For some western policymakers and international relations specialists, China’s increasing influence and potential for economic disruption is a reason to try to reduce linkages and achieve more separation from it.
But they are almost certainly underestimating the immense costs involved in trying to slow or reverse the shift in economic activity to Asia in general and China in particular.
China’s rapid urbanisation, industrialisation and emerging middle class have been the principal drivers of world economic growth in recent years (“China has replaced U.S. as locomotive of global economy“, Reuters, Nov. 5).
China accounted for 28% of all global output growth in 2013-2018, more than twice the share of the United States or India, and dwarfing other countries, according to data from the International Monetary Fund.

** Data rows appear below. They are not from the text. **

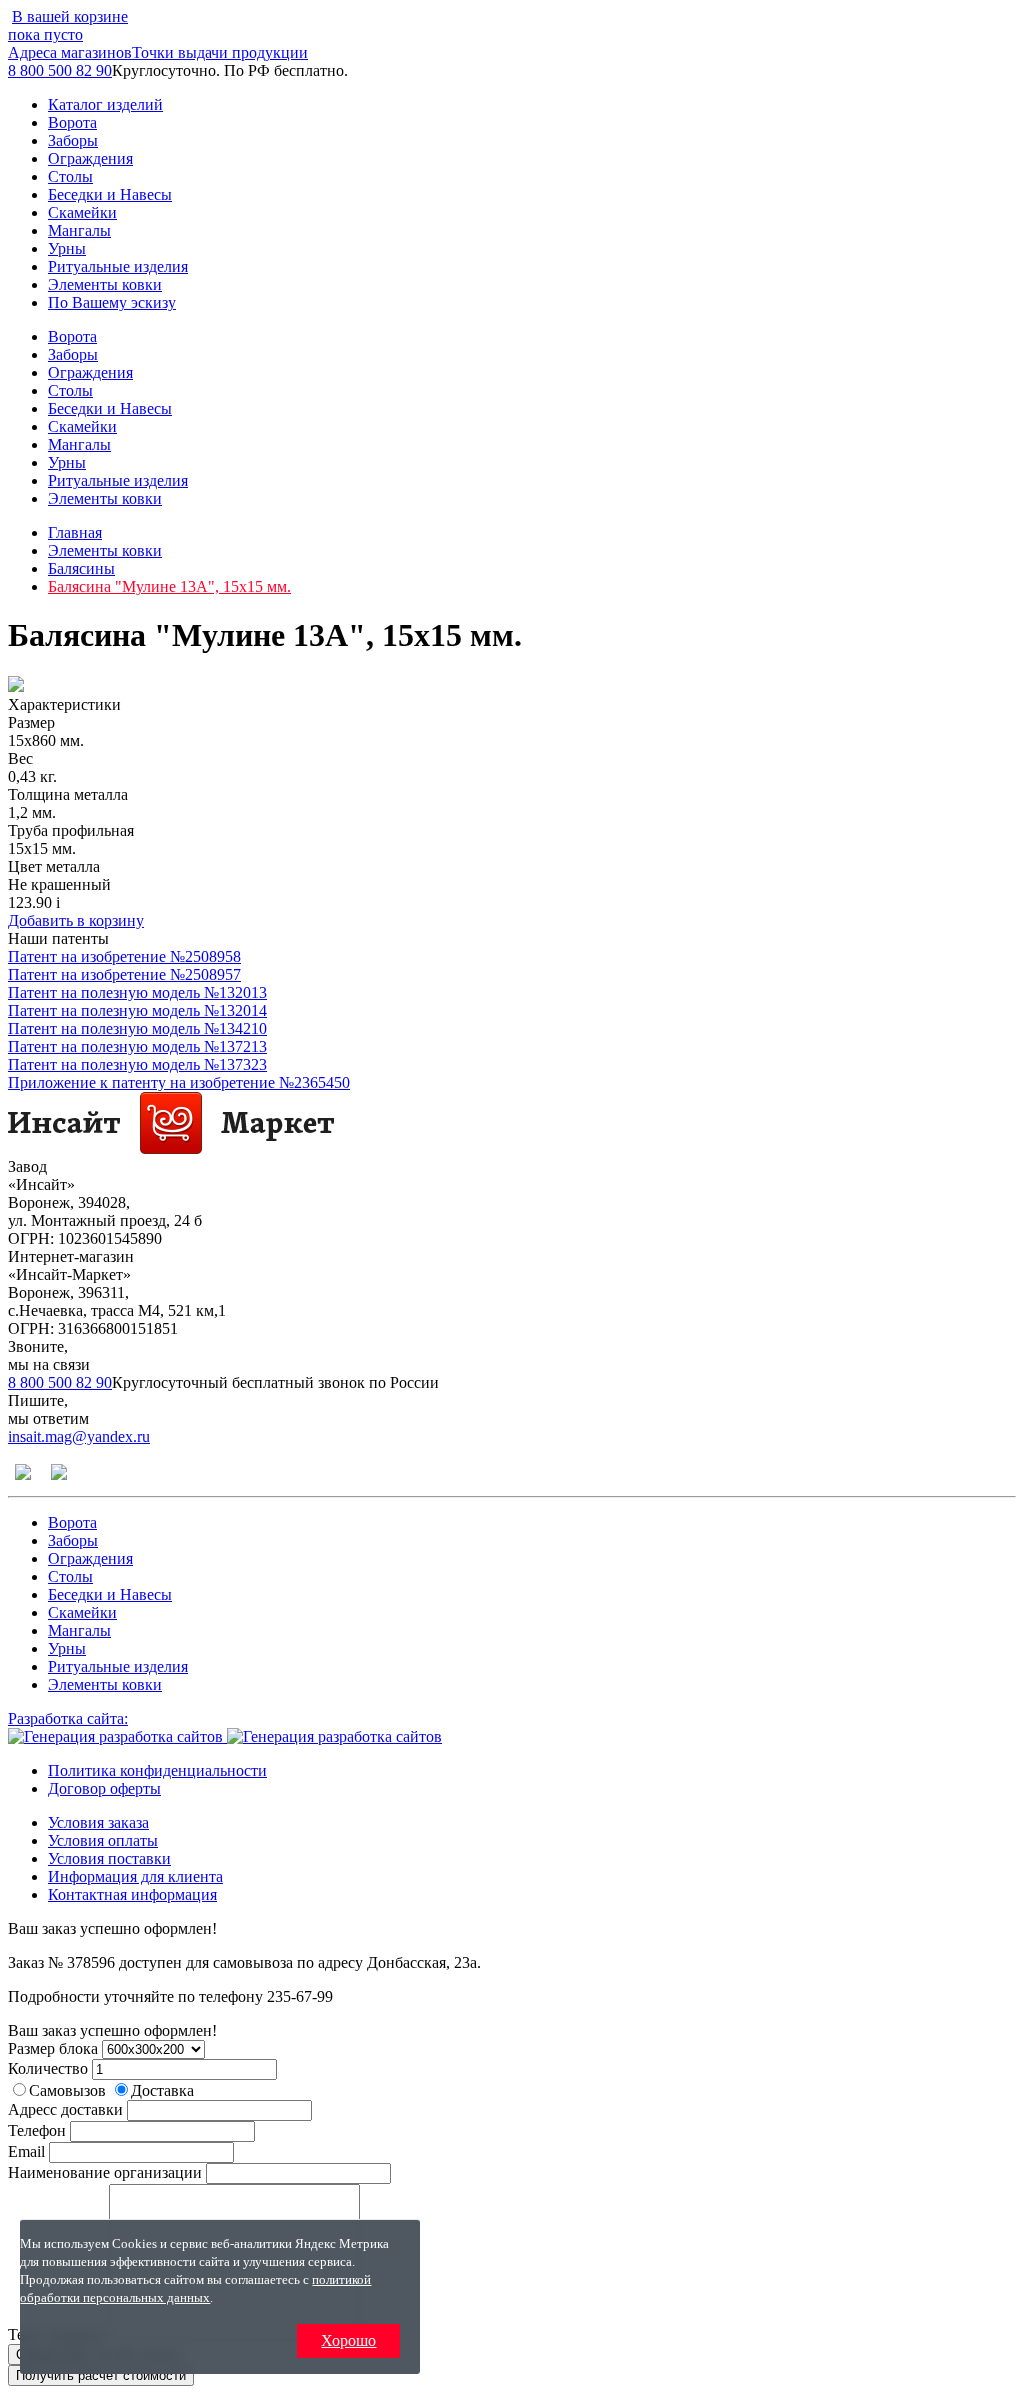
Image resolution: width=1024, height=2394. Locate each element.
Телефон (37, 2130)
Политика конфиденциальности (157, 1770)
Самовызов (69, 2090)
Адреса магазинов (70, 52)
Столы (70, 176)
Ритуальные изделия (118, 266)
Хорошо (348, 2340)
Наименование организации (105, 2172)
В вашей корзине (68, 25)
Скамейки (82, 212)
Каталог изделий (105, 104)
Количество (48, 2068)
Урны (67, 248)
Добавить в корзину (76, 920)
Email (26, 2151)
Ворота (72, 122)
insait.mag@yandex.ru (79, 1436)
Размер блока (53, 2048)
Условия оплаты (103, 1840)
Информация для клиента (135, 1876)
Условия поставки (109, 1858)
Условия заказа (98, 1822)
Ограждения (90, 158)
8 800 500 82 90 (60, 70)
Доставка (162, 2090)
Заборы (73, 140)
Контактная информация (132, 1894)
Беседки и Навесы (110, 194)
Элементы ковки (105, 284)
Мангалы (79, 230)
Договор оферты (104, 1788)
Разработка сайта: (68, 1718)
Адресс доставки (65, 2109)
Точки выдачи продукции (220, 52)
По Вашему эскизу (112, 302)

If China’s economic growth is to be restrained, somehow, it is not clear what would replace it as a driver of rising global incomes.
Prolonged economic conflict between the United States and China threatens to become an extended dampener of global growth.
For many countries, China has become an essential export market and source of their own prosperity, which would be at risk in any decoupling.
China is critical for exporters of raw materials, capital goods, high-value branded consumer products, and international services such as tourism.
China’s market is therefore crucial for countries as diverse as Saudi Arabia (oil), Australia (gas), Brazil (farm products), Taiwan (semiconductors) and Germany (capital goods).
Some western-based international relations specialists are promoting the idea of (partial) separation of the global economy into U.S.-centred and China-centred economic systems for security reasons.
The model is based on the containment strategy employed by the United States towards the Soviet Union during the Cold War between 1945 and 1989 (“Long telegram to the U.S. State Department”, Kennan, 1946).
But the analogy is a poor one for several reasons. China’s economy is far larger than the Soviet Union’s and much more deeply integrated into the global economy as both a producer-exporter and consumer-importer.
For most countries in Europe, Latin America, Africa, the Middle East and Asia, prosperity depends on growing exports to China and maintaining good relations with the United States.
Forcing them to choose is forcing them to become poorer.
John Kemp is a Reuters market analyst. The views expressed are his own.